Fragestellung und Zielsetzung: Ziel der Befragung ist die Erfassung der Angehörigenperspektive (subjektive Einschätzungen zum Projekt) sowie die Evaluation psychopathologischer Symptome bei Angehörigen.

Methode oder Hypothese: Bei der retrospektiven Befragung wird ein Mixed-Methods-Ansatz angewendet, bei welchem die Angehörigen an einer Online-Befragung teilnehmen. 20% der Befragten werden zudem teilstrukturiert telefonisch interviewt. In der Online-Befragung wird die subjektive Bewertung des Projekts anhand eines Selbstratings erfasst, ebenso werden weitere standardisierte Fragebögen beispielsweise zur Erfassung von Lebensqualität (WHO-QOL-BREF), Depressivität (PHQ-9) und Angst (GAD-7) verwendet. Im Telefoninterview werden das teilstrukturierte Interview von Kuhnigh et al. (2012) und offene Fragen erhoben.

Ergebnisse: Von 1.002 angerufenen Patienten haben 150 zur Teilnahme an der Evaluation eingewilligt. 58 Angehörige haben die Online-Befragung beendet. 20 Angehörige haben an den Telefoninterviews teilgenommen.

Ca. 65% der befragten Angehörigen empfinden das Projekt als nützlich und sinnvoll, über 55% der Befragten sagen, dass der Patient durch das Projekt besser mit seiner Krankheit zurechtkommt. Verbesserungsbedarf wird bei Hilfsangeboten für Angehörige gesehen. Die befragten Angehörigen weisen im Mittel eine milde depressive Symptomatik (PHQ-9: M=8.31), eine mittelmäßige Lebensqualität (WHQOL-BREF: M=3.36) und mild ausgeprägte Angstsymptomatik (GAD-7: M=7.83) auf.

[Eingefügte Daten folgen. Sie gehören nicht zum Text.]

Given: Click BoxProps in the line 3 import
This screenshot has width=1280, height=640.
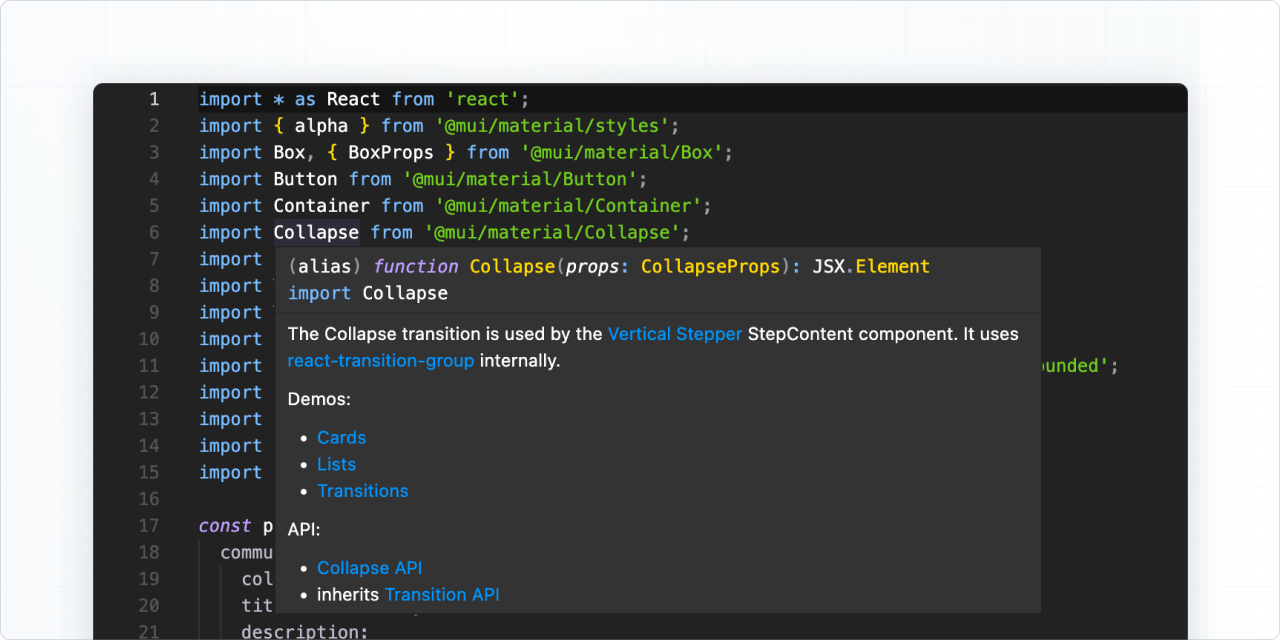Looking at the screenshot, I should pyautogui.click(x=391, y=152).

In den teilstrukturierten telefonischen Interviews wurden insbesondere die Reduktion krankheitsbezogener Symptome und depressiver Gefühle sowie die Verbesserung der Leistungsfähigkeit und allgemeinen Zufriedenheit als Therapieziele genannt, die durch NPPV eher erreicht wurden. Diese Ziele wurden auch als besonders wichtig bewertet. Eher nicht erreicht wurde das Ziel der Wiederaufnahme der Arbeit.

Diskussion: Die subjektive Bewertung des Projekts durch die Angehörigen war überwiegend positiv, zudem werden aus Angehörigensicht wichtige Therapieziele erreicht. Psychopathologische Symptome liegen bei Angehörigen im milden Bereich.

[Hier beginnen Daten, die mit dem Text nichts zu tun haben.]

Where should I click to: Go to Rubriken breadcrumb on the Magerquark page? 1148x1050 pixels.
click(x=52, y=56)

Praktische Implikationen: Das NPPV-Projekt trägt dazu bei, die Belastung der Angehörigen durch die Erkrankung des Patienten auf einem moderaten Niveau zu halten. Begleitung, Motivation und Unterstützung der Patienten durch Angehörige sollten durch das NPPV-Projekt stärker unterstützt werden.

Appell für die Praxis (Wissenschaft und/oder Versorgung) in einem Satz: Bei koordinierten Versorgungsmodellen für psychische und neurologische Erkrankungen sollte die Angehörigenperspektive stets einbezogen werden.